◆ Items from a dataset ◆

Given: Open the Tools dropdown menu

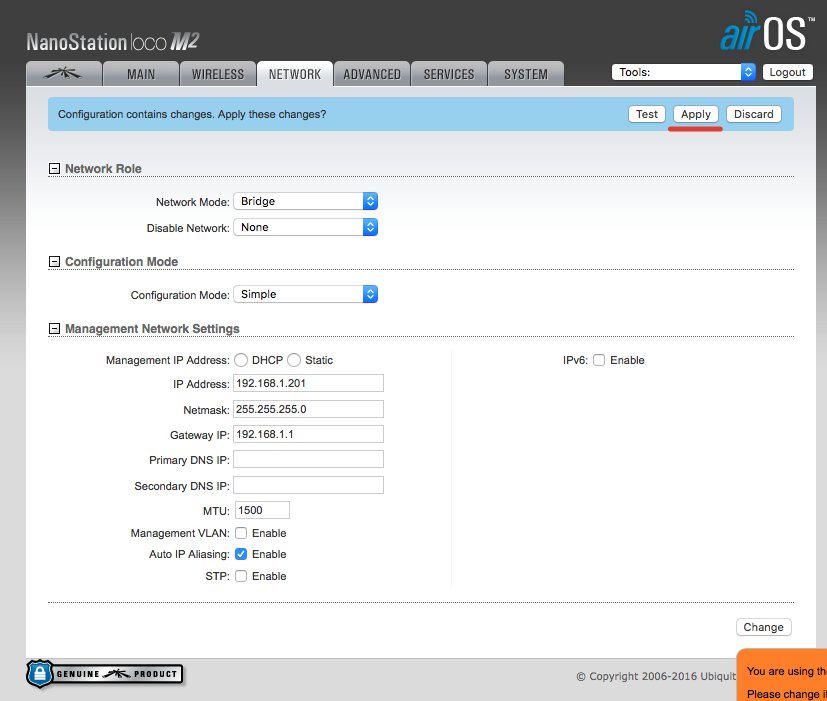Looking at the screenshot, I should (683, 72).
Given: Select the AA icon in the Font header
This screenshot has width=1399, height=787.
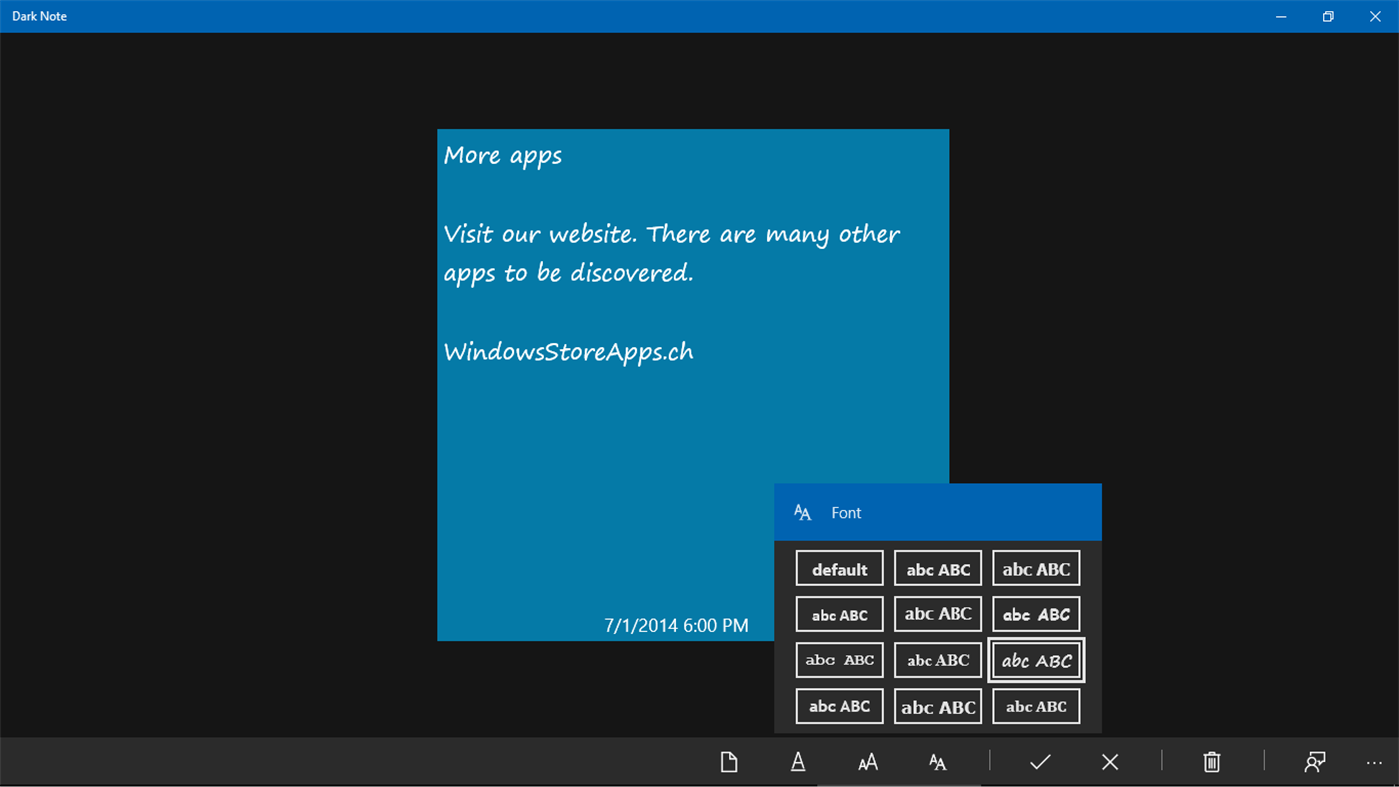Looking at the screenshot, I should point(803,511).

◆ Problem requirements ◆
Type the entries above out again exactly, with no pictures.

◆ Expected answer ◆
Given: Open the Tools dropdown menu

Looking at the screenshot, I should (683, 72).
Given: Select the AA icon in the Font header
This screenshot has width=1399, height=787.
Looking at the screenshot, I should point(803,511).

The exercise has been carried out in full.